Atrevimientos

La importancia de las humanidades

El pasado viernes, en el Centro Universitario de Ciencias Sociales y Humanidades de la Universidad de Guadalajara, celebramos el inicio de las actividades académicas del Doctorado en Humanidades, de reciente creación. La lección inaugural estuvo a cargo del profesor Fernando Leal Carretero, quien de manera muy amena nos habló sobre el sentido de la educación en humanidades. Como estamos aún en los primeros días del ciclo escolar, recordaré algunas palabras del profesor Leal para que nos sirvan de inspiración a todos los que tenemos que ver con la enseñanza.

“Las humanidades son una reflexión sobre lo humano –comenzó diciendo Leal– y lo que caracteriza a lo humano es la expresión”. Hay muchos tipos de expresión, por ejemplo la música y la pintura, pero es en la expresión verbal donde reside la esencia de lo que significa ser humano. En última instancia, cualquier expresión, como la musical, por ejemplo, puede traducirse en palabras y se puede comprender a través de estas; por eso, el lenguaje, remató Leal Carretero, está en el corazón de este asunto.

No en balde, supongo yo, Aristóteles afirmó que la capacidad de hablar es lo que distingue a los hombres de los animales. Hablamos para dar razones de nuestros actos, indignarnos o exigir justificaciones de las decisiones de los otros; también, por supuesto, para manifestar lo que apreciamos como bello y lo que consideramos verdadero.

Pero volvamos a la exposición de Leal. Históricamente, en la antigüedad clásica, y de manera importante durante la Edad Media, la educación tuvo como eje de la enseñanza al trívium, que quiere decir tres vías, tres caminos. El trívium era el fundamento de la educación humanística, y consistía en la enseñanza de gramática, dialéctica y retórica. Si tomamos en cuenta que la expresión oral es lo que distingue a lo humano, no debería sorprendernos que el trívium estuviera conformado por estas disciplinas, todas relacionadas con el dominio de la palabra.

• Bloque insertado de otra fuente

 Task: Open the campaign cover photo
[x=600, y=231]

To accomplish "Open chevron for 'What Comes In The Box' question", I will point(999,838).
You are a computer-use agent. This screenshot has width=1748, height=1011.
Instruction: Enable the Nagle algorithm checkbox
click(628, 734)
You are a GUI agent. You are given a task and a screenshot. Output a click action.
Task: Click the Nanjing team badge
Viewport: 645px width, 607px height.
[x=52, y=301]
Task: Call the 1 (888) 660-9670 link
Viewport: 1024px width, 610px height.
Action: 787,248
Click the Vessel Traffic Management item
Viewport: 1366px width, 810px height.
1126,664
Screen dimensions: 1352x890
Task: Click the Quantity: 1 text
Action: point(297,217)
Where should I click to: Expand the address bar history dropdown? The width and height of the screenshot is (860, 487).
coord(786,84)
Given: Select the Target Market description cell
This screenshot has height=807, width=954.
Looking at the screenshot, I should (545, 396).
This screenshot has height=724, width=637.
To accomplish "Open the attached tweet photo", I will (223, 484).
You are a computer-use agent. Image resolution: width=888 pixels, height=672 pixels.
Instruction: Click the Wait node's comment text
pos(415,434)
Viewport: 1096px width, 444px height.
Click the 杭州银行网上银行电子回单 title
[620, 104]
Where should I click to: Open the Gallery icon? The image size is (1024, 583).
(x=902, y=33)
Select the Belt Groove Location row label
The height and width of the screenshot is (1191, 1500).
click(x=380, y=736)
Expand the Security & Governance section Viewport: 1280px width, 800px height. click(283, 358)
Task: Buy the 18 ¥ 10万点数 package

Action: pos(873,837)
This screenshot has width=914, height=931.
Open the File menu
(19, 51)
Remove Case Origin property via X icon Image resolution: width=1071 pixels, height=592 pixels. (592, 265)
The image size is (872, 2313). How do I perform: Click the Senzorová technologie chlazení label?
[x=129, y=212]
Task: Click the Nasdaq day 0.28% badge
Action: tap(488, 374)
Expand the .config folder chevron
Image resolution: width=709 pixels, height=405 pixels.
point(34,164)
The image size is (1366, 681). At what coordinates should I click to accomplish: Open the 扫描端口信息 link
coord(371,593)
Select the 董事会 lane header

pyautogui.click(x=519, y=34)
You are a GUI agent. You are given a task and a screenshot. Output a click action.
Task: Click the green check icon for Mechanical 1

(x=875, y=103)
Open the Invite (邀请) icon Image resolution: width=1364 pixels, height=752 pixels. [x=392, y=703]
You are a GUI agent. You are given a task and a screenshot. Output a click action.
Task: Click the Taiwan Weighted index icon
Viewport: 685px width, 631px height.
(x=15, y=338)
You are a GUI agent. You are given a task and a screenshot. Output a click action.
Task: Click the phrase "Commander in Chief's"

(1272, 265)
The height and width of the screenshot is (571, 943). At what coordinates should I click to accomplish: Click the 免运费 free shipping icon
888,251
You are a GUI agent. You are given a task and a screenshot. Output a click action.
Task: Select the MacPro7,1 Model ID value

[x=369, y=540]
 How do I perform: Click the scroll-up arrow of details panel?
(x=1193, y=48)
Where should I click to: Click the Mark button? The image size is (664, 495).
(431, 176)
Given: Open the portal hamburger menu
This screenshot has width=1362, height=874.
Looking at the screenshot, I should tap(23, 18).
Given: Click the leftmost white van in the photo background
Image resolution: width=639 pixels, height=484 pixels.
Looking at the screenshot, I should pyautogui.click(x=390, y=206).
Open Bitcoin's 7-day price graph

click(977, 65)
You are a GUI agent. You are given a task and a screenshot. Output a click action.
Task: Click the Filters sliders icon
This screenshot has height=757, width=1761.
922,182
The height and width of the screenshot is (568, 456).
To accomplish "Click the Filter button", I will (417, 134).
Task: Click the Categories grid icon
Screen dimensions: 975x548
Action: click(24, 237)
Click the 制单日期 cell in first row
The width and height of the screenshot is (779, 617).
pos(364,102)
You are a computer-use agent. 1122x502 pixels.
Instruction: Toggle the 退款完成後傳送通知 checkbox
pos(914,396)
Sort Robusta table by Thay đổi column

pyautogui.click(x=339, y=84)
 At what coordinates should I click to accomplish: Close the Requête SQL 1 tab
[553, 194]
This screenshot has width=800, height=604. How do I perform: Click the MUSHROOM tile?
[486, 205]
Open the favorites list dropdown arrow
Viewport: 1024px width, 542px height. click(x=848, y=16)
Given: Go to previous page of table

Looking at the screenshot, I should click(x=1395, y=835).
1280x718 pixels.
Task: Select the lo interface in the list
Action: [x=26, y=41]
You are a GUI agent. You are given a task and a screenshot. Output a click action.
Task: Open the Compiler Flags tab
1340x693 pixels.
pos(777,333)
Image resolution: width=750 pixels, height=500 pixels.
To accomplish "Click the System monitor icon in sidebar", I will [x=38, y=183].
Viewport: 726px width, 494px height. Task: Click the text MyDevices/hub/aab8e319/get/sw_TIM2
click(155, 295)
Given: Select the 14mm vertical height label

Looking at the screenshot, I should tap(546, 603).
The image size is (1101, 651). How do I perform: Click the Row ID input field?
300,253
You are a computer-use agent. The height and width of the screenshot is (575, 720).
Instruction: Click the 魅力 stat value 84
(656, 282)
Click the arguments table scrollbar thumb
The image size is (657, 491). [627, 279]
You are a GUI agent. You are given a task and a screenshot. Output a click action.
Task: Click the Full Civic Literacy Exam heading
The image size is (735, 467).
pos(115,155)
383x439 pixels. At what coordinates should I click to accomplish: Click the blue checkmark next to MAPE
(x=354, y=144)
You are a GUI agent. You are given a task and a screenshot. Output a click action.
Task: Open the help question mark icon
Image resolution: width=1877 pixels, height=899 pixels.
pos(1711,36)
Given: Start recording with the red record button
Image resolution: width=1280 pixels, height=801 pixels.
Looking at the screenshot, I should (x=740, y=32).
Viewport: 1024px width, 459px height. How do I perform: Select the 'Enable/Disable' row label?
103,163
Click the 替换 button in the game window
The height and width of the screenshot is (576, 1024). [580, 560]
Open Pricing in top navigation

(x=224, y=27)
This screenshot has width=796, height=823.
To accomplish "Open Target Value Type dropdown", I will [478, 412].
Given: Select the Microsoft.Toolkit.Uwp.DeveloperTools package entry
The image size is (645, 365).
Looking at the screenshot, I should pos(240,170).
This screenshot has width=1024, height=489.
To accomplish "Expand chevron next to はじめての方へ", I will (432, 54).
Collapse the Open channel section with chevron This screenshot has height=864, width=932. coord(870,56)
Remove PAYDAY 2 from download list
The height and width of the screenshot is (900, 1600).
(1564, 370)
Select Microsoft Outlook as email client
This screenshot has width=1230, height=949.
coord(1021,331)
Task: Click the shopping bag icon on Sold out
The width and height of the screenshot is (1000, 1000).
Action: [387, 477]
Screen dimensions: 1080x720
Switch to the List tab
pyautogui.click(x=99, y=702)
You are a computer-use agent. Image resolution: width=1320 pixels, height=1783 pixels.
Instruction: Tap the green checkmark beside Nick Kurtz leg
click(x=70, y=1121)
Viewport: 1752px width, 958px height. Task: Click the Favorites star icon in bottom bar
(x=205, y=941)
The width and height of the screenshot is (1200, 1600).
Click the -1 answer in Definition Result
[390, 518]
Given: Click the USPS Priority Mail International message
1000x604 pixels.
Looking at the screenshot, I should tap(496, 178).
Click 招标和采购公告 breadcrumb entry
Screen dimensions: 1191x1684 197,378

El conocimiento de la gramática, o sea, las reglas del lenguaje, era el requisito para hablar correctamente; de ahí que la gramática fuera el primer paso en la educación de los niños. Luego venía la dialéctica, que consistía en el arte de discutir, presentar tesis y defenderlas con razones, hacer un intercambio de argumentos que condujera a una conclusión. Finalmente, el trívium terminaba con la retórica: el arte de hablar de manera persuasiva y agradable. El trívium se enseñaba más o menos entre los ocho y los catorce años, y constituía la base de la educación.

Una cuarta materia, o competencia, para usar un término de moda, es la crítica. Leal nos advierte acerca de lo que significa esta palabra. Criticar no es, como suele entenderse en nuestros días, hablar mal de algo, sino estimar en su justo valor un texto, una idea, o, en palabras de Leal, una expresión, luego de haberla comprendido e interpretado adecuadamente. La crítica se compone de tres elementos:

Primero, la crítica textual, que consiste en asegurarse de que lo se ha leído corresponde a lo que el autor escribió; a esto se le llama fijar el texto. La segunda parte de la crítica es la interpretación, también conocida como hermenéutica, y que implica aclarar lo que quiere decir un autor o establecer qué significa lo que está expuesto en un texto; en este sentido, nos recuerda el profesor Leal, los griegos del periodo clásico realizaron un esfuerzo de interpretación con los trabajos de Homero, que fueron escritos varios siglos antes a partir de mitos anteriormente aparecidos, y en otro lenguaje. Finalmente, la tercera tarea de la crítica consiste en evaluar o juzgar un texto de acuerdo con diferentes criterios, ya sea lógicos, estéticos, retóricos, o de verdad. La evaluación puede ser más o menos positiva o negativa, según el caso, y sólo se llega a ella si antes se ha conocido con precisión lo que se quiere criticar.

El problema de hoy, prosigue Leal, es que hemos destruido el trívium. Nuestros alumnos carecen de nociones gramaticales precisas y habilidades dialécticas y retóricas: no pueden escribir correctamente acerca de un texto que han leído, ni decir cuáles son sus ideas centrales y sus principales argumentos, sus consistencias o sus contradicciones; lamentablemente, tampoco pueden ejercer la palabra de modo persuasivo y con argumentos suficientes para defender un punto de vista. Menos aún, claro está, son capaces de ejercer una crítica seria y fundada de lo que leen. Estas afirmaciones no pretenden ser una generalización exhaustiva; las interpreto como una observación sobre una tendencia (muy evidente, por cierto), un signo de la época que va más allá de una institución y un solo país.

Leal apuntó que actualmente hay un movimiento internacional para revivir el trívium y la crítica. Haríamos bien en contribuir, desde lo que nos toca, a educarnos en estos valores intelectuales que son también éticos y humanos.